▶ **Excerpted passage**
The Morning Hark - 15 Sep 2022
Today’s focus ……Quiet after the storm. US Retail Sales to tip the balance? Xi/Putin meet, US Railroad Strikes and JPY Jawboning.
All prices are at 7.25 BST with changes reflecting movement from midnight BST
Oil - Brent and Crude November futures flat in Asia currently at 93.90 and 88 respectively. Oil has had a decent week backing away from the supposed Biden bid zone around the $80 level and getting back into slightly healthier territory. The spike higher yesterday was being credited to the IEA report on oil which, despite forecasting that China would suffer its first drop in oil demand in over three decades, was seen as positive. The main area of hope lies in the fact they expect widespread switching from gas to oil for heating purposes over the winter months which could account for as much as double the oil demand for such purposes seen last year. This coupled with the weak supply profile was deemed worthy of a close to 3% spike in oil.
All eyes, in the commodity space, on the headlines regarding the US railroad strike as Friday’s deadline looms. Latest news suggests that there is the potential for a long strike especially as the unions had agreed on a settlement only for the workers to throw out the deal. In the meantime Amtrak has cancelled all of its passenger long haul trains in light of the looming strike action.
EQ - Equity markets a mixed bag in Asia in light trading with the Nikkei and the Kospi both down smalls currently trading at 27,675 and 311. The Hang Seng currently up smalls at 18,894.
Similarly the Nasdaq and S&P trading flat at 12,215 and 3966 respectively.
Not much of a bounce after Tuesday’s sell off and the pair were dragged back into positive territory only by what seemed some frenzied late algo buying into the close. Critical levels for both remain not too far away at 12,000 and 3900. 3960 looks like a near term trading pivot within the wider 3920/4000 range.
Gold - Gold Dec futures down again overnight in Asia at 1687 as gold continues its sell off we saw yesterday and sits near the recent lows. Continued hawkish sentiment surrounding the Fed and the underpinned USD strength continue to pull gold lower. 1680 and further at 1650 are the downside targets. Topside now feels like any rally into 1720 will be jumped upon.

▶ **Given request 1**
Print the rows exactly, from the line containing "peeling (682, 174)" through the last line of the rows.
The market commentary above and the rows that follow have no connection to each other.

▶ **Source records**
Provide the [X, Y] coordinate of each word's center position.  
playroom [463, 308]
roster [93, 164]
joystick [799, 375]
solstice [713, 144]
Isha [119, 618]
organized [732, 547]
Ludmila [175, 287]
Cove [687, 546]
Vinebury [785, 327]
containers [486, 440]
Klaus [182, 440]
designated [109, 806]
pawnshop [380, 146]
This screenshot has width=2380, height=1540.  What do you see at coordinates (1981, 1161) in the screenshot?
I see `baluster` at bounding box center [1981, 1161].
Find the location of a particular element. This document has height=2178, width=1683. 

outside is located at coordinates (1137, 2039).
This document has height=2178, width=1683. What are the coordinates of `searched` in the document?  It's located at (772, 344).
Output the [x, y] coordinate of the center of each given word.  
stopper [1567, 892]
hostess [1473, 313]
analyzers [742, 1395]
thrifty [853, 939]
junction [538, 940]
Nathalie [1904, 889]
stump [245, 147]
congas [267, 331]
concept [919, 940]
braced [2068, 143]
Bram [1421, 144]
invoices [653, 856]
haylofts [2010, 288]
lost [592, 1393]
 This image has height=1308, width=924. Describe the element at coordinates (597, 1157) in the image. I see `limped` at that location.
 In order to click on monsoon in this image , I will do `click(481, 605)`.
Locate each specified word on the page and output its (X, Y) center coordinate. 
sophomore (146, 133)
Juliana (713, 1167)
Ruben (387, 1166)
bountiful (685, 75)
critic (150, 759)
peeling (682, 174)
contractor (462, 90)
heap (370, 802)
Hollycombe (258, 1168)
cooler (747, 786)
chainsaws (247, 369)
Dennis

▶ **Given request 2**
Output the market commentary word for word, from "EQ - Equity" up to and including "smalls at 18,894.".

▶ **Problem solution 1**
peeling (682, 174)
contractor (462, 90)
heap (370, 802)
Hollycombe (258, 1168)
cooler (747, 786)
chainsaws (247, 369)
Dennis

▶ **Problem solution 2**
EQ - Equity markets a mixed bag in Asia in light trading with the Nikkei and the Kospi both down smalls currently trading at 27,675 and 311. The Hang Seng currently up smalls at 18,894.